→ **Work order**
Extract the lines that carry the string "computer" from the listing.

BEGIN

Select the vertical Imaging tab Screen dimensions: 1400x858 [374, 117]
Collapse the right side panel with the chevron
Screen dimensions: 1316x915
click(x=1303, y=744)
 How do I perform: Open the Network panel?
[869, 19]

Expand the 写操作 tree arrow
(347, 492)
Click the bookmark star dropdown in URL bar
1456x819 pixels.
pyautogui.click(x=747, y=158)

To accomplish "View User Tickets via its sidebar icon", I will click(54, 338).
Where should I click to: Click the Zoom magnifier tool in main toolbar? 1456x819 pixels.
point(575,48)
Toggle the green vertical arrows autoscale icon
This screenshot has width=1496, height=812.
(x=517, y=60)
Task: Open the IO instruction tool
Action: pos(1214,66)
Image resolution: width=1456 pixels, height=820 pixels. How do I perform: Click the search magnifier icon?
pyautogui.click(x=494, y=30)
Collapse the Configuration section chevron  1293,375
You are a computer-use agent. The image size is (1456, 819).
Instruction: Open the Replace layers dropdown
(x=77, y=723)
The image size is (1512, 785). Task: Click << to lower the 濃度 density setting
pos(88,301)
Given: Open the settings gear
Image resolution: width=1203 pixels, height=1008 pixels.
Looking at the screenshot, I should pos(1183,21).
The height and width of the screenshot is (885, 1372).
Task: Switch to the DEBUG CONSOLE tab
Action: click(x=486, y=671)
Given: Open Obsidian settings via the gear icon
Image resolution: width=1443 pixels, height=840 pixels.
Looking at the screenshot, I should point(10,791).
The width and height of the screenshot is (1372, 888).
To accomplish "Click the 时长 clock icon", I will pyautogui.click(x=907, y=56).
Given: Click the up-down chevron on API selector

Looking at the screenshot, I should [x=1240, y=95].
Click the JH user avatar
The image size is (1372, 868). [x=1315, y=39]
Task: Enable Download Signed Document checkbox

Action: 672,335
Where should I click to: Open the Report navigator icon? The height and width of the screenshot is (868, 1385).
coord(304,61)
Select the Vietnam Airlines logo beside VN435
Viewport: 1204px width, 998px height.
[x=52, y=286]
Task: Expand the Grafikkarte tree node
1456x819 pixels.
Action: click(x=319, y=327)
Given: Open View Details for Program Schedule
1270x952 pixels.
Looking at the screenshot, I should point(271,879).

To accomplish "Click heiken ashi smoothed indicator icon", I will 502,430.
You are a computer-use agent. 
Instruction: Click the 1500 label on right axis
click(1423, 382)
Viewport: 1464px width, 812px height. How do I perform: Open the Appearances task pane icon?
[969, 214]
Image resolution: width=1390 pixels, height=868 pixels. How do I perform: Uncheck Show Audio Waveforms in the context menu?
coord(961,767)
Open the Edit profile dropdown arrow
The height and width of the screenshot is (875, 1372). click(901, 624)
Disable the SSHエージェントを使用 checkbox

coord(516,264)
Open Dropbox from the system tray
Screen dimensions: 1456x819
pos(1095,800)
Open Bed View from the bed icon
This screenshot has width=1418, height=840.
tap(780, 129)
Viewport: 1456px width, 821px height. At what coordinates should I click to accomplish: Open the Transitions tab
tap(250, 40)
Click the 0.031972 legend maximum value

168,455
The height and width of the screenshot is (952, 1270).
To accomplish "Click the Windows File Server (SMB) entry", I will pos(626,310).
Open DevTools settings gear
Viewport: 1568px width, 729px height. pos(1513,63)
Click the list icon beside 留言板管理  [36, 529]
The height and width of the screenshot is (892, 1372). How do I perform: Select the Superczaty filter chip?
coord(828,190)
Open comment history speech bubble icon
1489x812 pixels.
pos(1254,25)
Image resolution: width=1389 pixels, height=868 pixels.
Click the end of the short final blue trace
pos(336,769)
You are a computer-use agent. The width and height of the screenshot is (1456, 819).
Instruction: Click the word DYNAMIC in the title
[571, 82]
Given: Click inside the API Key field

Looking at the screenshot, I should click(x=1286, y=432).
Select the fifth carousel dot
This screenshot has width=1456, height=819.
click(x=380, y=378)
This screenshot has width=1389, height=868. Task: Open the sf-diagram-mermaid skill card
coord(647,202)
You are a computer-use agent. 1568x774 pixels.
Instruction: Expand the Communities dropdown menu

END

→ **Exercise result**
You are a computer-use agent. The image size is (1456, 819).
You are a computer-use agent. 
You are a computer-use agent. The width and height of the screenshot is (1456, 819).
You are a computer-use agent. 1568x774 pixels.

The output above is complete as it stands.